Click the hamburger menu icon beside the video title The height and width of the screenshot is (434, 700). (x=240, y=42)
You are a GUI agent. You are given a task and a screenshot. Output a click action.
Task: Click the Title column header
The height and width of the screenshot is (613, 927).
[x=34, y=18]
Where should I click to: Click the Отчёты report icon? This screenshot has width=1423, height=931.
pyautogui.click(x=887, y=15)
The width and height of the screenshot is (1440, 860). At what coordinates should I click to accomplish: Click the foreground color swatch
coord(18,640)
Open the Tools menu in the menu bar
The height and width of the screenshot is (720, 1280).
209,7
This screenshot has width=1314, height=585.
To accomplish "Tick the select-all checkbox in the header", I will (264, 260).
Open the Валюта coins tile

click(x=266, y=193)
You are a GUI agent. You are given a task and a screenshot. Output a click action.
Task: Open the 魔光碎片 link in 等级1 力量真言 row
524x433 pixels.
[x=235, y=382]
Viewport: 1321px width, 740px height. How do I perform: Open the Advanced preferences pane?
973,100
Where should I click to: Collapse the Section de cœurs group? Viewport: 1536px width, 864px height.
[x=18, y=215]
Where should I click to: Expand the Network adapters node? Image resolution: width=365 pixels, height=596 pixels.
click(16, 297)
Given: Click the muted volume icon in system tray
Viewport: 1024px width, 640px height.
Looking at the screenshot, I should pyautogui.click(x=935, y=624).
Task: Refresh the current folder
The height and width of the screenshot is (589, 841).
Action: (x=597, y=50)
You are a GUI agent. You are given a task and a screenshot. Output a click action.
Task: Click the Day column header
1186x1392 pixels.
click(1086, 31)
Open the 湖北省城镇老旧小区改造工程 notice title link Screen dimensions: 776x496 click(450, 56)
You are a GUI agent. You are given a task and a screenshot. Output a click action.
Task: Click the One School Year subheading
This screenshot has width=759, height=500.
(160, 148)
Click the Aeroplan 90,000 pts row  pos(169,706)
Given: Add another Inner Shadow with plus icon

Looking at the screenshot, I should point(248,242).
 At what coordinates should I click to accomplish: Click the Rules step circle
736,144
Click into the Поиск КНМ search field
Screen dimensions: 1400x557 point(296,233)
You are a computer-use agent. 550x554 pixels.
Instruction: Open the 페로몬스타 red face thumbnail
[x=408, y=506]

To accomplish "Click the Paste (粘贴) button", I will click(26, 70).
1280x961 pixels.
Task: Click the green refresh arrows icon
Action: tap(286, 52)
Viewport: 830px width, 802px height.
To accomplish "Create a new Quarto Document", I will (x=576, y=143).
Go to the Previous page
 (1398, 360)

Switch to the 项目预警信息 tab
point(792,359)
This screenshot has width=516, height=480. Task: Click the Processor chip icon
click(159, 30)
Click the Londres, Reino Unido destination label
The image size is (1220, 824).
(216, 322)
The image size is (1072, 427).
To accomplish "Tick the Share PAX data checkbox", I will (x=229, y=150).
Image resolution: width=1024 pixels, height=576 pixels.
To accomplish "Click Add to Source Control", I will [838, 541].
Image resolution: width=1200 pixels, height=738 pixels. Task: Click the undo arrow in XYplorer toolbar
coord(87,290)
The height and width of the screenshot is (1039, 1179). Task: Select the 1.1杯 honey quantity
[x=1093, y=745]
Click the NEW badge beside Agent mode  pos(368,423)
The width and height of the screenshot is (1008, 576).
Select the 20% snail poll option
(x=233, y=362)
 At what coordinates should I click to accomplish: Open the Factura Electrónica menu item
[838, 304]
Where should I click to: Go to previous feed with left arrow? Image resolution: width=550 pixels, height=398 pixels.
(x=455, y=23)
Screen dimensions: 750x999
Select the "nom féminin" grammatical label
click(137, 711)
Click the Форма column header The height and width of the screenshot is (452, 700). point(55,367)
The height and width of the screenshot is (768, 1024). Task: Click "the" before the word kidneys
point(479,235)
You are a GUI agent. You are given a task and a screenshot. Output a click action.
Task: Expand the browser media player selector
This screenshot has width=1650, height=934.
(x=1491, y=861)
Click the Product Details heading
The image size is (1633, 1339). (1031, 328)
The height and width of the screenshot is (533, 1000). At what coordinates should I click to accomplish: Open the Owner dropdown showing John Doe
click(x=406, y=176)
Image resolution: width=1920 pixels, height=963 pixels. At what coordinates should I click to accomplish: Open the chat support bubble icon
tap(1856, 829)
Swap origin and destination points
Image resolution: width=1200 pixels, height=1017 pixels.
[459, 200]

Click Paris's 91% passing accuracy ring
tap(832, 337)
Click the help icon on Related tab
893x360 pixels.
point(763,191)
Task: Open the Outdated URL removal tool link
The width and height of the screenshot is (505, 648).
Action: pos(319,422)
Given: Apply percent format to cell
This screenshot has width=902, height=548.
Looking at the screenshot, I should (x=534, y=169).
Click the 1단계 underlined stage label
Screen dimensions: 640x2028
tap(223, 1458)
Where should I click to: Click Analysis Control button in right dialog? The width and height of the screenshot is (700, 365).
****************
Assignment:
Where the string "checkbox" occurs in a line of the listing above, count that line, then report the total and nothing else.

Solved exercise:
2